Well I have a proof for you but its not the most elegant.
Assume first that $\cos(x+1)$ and $\cos(x-1)$ have opposite signs, then
$$|\cos(x+1)|+|\cos(x-1)|=|\cos(x+1)-\cos(x-1)|=|2\sin (1) \sin x|$$
Now $$|2\sin 1 \sin x+\cos x |\leq |2\sin 1 \sin x|+|\cos x|$$
Now a bit of calculus, the minimum of $a\sin x+\cos x$ occurs when $\tan x =a$, so its minimum value is
$$a\sin x+\cos x=\cos x(a\tan x+1)=\cos x (\tan^2 x+1) =\sec x=\sqrt{a^2+1}$$
Now $\frac{3}{2}\leq \sqrt{a^2+1}$ holds if $\frac{\sqrt{5}}{2} \leq a$ and since $a=2\sin 1$ we have to see that $\frac{\sqrt{5}}{4} \leq \sin 1$. But $\frac{\pi}{4} < 1$ so we are reduced to showing $\frac{\sqrt{5}}{4} \leq \frac{1}{\sqrt{2}}$ which is easy.

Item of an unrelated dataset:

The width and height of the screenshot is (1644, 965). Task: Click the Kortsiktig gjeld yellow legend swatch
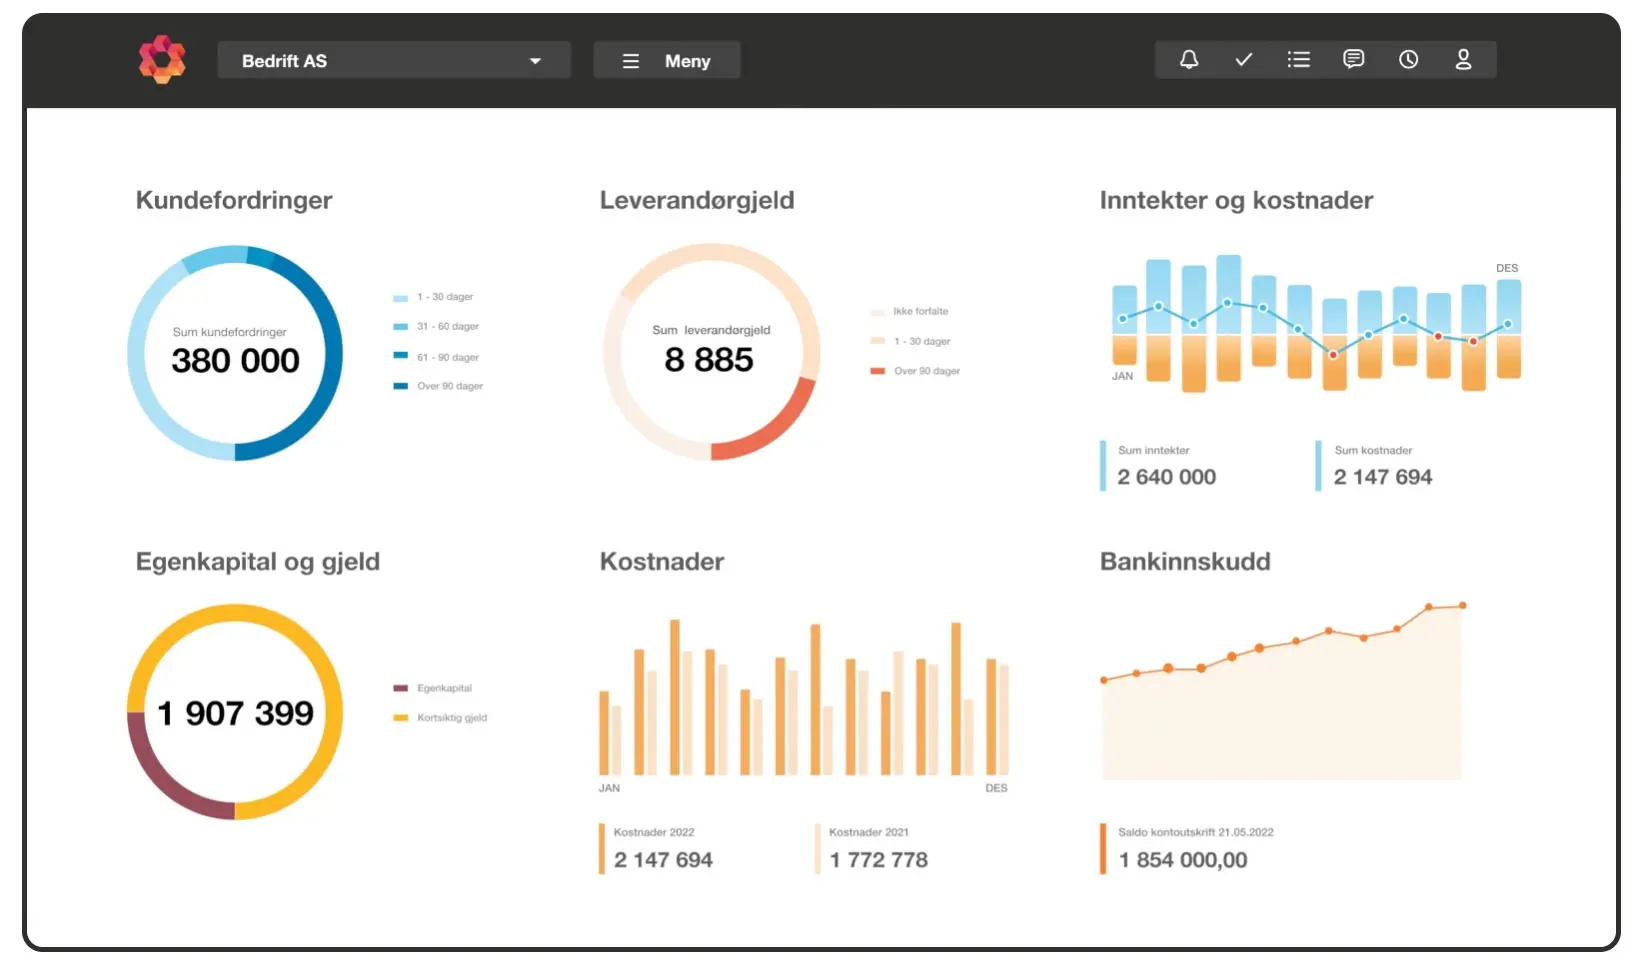tap(401, 718)
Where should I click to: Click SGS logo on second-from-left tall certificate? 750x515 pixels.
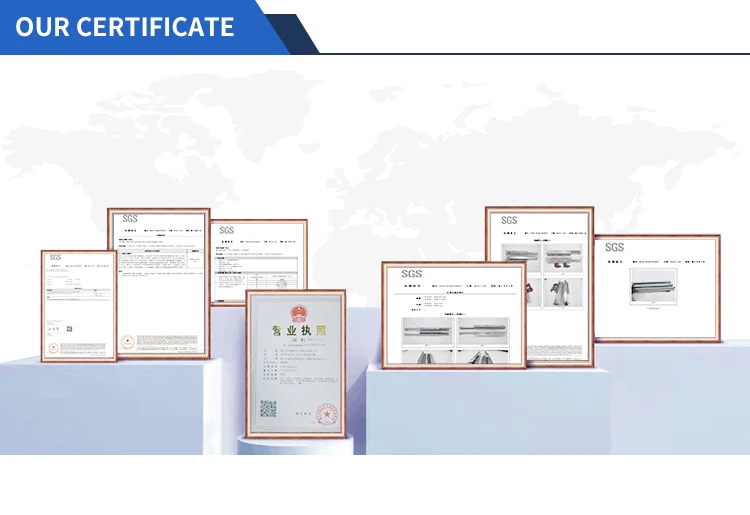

Now consider what happens if $\cos(x+1)$ and $\cos(x-1)$ have equal signs. Just to fix ideas lets assume they are positive. Then for an appropriate $n$,
$$-(\frac{\pi}{2}-1) < x+2\pi n < \frac{\pi}{2}-1$$ so in particular
$$\sin 1=\cos (\frac{\pi}{2}-1)\leq \cos x$$.
Now in this case we have
$$|\cos(x)|+|\cos(x+1)|+|\cos(x-1)|=|\cos(x)+\cos(x+1)+\cos(x-1)|=|\cos(x)(2\cos 1 +1)|$$
Thus with the above inequality we have to show
$$\frac{3}{2}\leq |\sin 1(2\cos 1 +1)|.$$
Now
$\sin 1(2\cos 1 +1)=\sin 2+\sin 1$
using $2 < \frac{2\pi}{3}$ and $\frac{\pi}{4}<1$ we have
$$\frac{\sqrt{3}}{2}\leq \sin 2$$
$$\frac{\sqrt{2}}{2}\leq \sin 1$$
So we have $$\frac{3}{2}\leq \frac{\sqrt{3}}{2}+\frac{\sqrt{2}}{2}$$ which is easily checked.